Directions for this task: Find every line in the listing below that includes the word "dropdown", then give only how many there are.

Available data:
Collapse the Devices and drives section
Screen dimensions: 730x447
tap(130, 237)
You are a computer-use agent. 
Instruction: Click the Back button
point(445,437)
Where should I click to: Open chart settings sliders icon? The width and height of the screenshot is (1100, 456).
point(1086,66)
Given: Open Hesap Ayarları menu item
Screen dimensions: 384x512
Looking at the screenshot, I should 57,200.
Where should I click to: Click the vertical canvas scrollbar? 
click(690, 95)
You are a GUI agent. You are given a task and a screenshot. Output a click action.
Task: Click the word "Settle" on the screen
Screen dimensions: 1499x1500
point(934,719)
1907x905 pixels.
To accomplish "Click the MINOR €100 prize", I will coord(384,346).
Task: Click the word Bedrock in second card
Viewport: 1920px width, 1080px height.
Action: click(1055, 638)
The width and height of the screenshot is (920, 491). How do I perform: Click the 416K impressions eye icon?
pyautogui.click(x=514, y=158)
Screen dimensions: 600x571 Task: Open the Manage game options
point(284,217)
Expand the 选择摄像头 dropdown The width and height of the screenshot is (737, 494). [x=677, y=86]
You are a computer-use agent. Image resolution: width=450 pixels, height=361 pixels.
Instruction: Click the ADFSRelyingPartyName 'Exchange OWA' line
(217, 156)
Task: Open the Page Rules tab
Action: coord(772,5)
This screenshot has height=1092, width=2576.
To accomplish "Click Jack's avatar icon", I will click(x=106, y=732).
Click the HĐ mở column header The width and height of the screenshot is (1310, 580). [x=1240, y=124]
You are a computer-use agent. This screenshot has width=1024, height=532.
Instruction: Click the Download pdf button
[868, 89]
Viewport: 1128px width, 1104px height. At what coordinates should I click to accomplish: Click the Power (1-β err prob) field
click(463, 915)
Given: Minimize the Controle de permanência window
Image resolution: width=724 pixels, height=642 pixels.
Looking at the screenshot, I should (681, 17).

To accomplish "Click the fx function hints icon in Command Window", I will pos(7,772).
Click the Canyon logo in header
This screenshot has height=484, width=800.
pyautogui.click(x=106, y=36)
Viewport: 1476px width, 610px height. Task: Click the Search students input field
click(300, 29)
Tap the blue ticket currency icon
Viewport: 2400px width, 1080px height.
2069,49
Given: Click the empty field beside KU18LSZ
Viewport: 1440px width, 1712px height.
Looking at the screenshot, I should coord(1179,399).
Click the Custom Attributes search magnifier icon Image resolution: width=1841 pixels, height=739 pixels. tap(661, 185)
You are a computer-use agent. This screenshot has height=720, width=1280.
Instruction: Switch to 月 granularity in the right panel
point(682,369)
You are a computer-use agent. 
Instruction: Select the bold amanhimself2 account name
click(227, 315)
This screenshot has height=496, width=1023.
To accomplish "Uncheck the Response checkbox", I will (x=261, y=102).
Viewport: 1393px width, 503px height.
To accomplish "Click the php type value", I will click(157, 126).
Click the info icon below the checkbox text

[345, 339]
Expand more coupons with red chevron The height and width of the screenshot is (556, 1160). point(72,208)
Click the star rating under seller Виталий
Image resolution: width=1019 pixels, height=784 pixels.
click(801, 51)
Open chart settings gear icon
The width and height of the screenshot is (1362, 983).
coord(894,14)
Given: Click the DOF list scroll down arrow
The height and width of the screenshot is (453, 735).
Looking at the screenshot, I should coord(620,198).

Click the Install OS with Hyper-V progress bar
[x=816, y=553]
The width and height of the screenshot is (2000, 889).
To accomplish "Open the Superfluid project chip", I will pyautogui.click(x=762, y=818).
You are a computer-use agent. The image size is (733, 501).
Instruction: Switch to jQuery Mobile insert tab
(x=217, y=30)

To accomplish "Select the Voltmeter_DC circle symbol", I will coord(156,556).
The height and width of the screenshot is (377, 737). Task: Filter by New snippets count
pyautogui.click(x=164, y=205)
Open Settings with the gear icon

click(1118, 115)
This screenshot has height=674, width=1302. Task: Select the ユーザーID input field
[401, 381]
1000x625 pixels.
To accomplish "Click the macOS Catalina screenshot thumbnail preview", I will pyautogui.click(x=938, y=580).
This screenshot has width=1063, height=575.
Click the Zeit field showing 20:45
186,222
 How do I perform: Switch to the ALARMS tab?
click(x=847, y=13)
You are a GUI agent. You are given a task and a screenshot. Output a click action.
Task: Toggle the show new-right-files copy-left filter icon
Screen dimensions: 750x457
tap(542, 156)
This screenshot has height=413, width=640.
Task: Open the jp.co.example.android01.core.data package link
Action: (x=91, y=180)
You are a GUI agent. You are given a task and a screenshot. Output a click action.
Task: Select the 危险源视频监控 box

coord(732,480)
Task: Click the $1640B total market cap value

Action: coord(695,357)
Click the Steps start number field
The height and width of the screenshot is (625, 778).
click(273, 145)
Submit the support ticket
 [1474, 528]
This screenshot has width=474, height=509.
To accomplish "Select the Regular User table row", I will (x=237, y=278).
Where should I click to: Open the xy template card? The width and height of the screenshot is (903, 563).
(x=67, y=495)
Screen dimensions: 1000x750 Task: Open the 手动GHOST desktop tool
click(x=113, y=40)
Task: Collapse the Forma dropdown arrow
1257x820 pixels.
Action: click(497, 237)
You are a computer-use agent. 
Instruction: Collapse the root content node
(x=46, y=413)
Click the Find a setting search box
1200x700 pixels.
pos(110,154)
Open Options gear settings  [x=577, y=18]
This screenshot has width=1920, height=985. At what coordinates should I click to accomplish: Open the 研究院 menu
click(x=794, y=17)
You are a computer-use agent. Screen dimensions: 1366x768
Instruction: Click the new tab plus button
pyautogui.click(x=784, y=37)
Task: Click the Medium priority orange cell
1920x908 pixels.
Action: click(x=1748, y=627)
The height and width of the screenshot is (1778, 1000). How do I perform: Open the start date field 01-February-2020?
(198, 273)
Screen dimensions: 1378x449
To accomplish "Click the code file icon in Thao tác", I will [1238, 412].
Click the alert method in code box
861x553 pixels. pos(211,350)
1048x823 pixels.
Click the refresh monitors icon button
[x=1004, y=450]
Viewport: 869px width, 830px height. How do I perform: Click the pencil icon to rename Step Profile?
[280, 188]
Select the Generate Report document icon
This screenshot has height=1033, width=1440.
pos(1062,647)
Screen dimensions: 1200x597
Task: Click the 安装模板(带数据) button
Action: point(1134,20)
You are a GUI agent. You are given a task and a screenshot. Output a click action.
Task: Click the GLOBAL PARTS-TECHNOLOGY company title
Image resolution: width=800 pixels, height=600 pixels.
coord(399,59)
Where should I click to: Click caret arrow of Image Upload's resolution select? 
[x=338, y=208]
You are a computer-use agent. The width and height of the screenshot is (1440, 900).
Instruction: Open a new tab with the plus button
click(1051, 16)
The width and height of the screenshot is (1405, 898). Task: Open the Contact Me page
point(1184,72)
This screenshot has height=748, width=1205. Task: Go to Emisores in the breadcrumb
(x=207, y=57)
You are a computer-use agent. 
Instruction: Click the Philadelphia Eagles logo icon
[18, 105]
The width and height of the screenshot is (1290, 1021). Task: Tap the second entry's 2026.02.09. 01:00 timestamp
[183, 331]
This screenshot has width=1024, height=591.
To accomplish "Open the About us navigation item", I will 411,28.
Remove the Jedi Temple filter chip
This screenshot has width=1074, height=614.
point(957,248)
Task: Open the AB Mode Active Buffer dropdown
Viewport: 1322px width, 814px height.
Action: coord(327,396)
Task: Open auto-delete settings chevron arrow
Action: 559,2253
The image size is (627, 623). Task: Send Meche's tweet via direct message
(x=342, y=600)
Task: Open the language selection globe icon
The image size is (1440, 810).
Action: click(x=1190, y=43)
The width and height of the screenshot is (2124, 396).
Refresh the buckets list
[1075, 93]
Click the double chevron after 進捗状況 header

Answer to the exercise: 3